* BEGIN GIVEN ENTRIES *

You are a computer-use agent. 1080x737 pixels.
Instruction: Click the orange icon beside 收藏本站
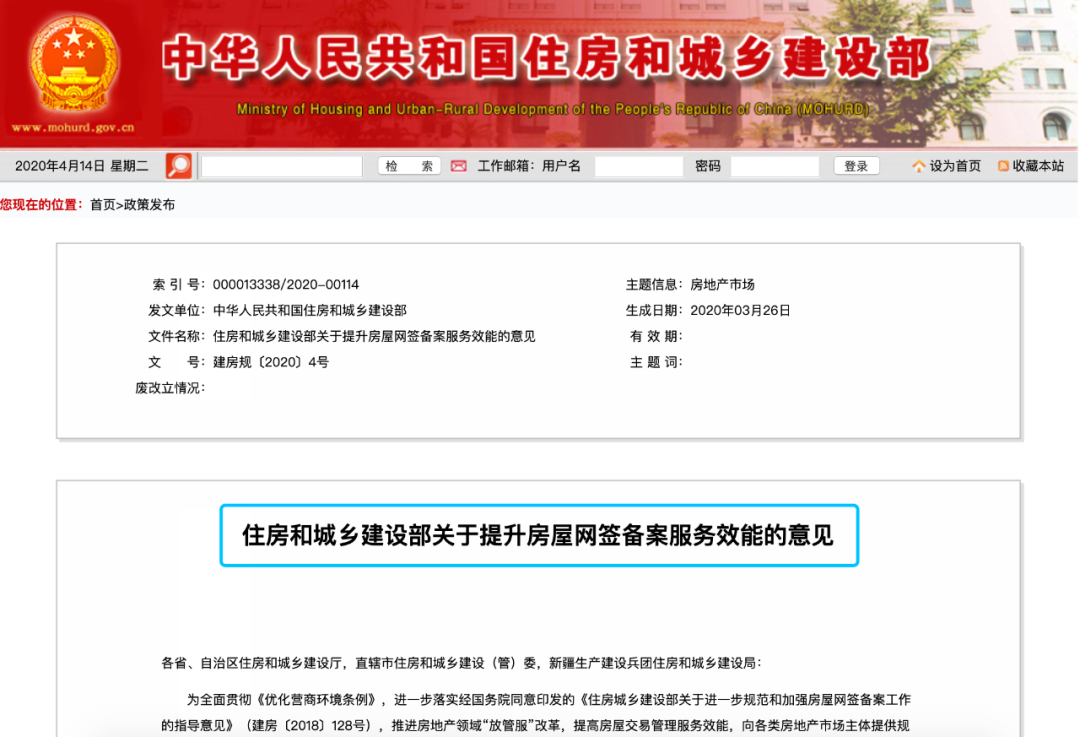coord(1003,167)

* END GIVEN ENTRIES *
* BEGIN GIVEN ENTRIES *

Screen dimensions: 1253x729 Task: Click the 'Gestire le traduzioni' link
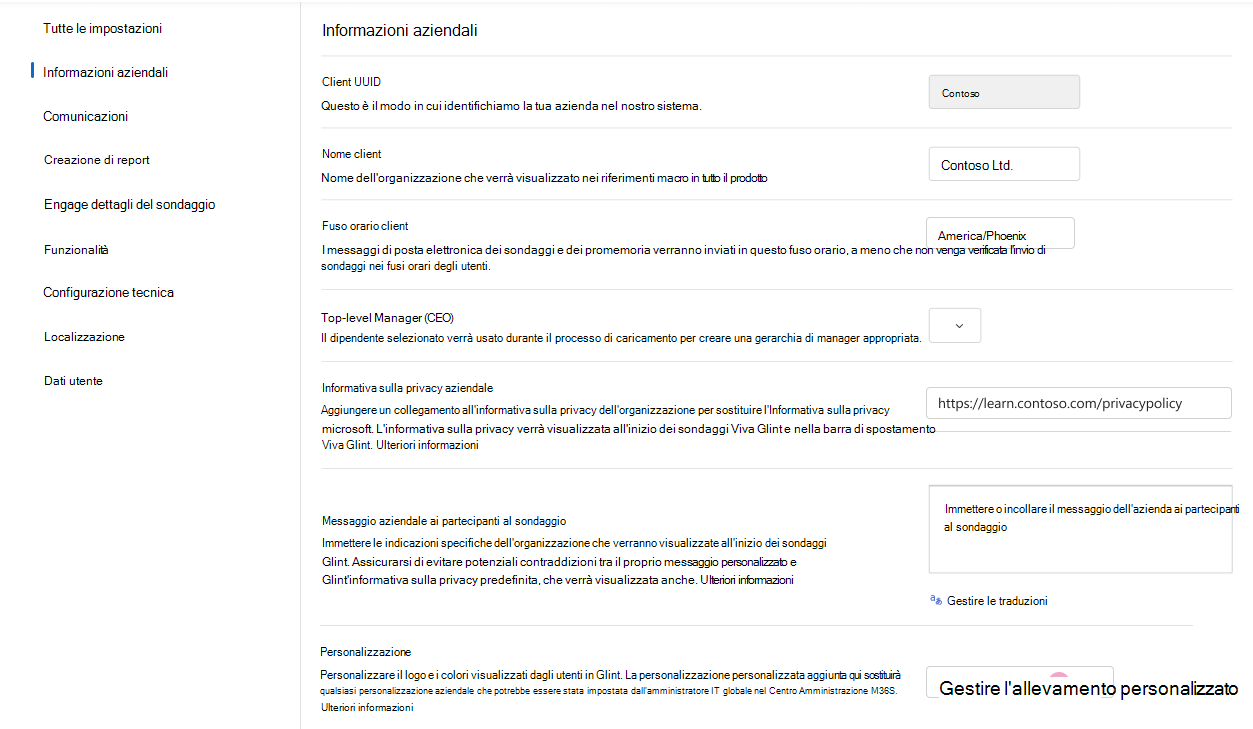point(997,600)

* END GIVEN ENTRIES *
* BEGIN GIVEN ENTRIES *

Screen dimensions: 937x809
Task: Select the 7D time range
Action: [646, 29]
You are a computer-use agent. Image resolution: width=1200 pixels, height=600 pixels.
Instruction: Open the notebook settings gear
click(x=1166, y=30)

* END GIVEN ENTRIES *

# PROBLEM TO SOLVE
Return every line of the rows above that contains the string "Screen", matching case exactly.

# TASK ANSWER
Screen dimensions: 1253x729 Task: Click the 'Gestire le traduzioni' link
Screen dimensions: 937x809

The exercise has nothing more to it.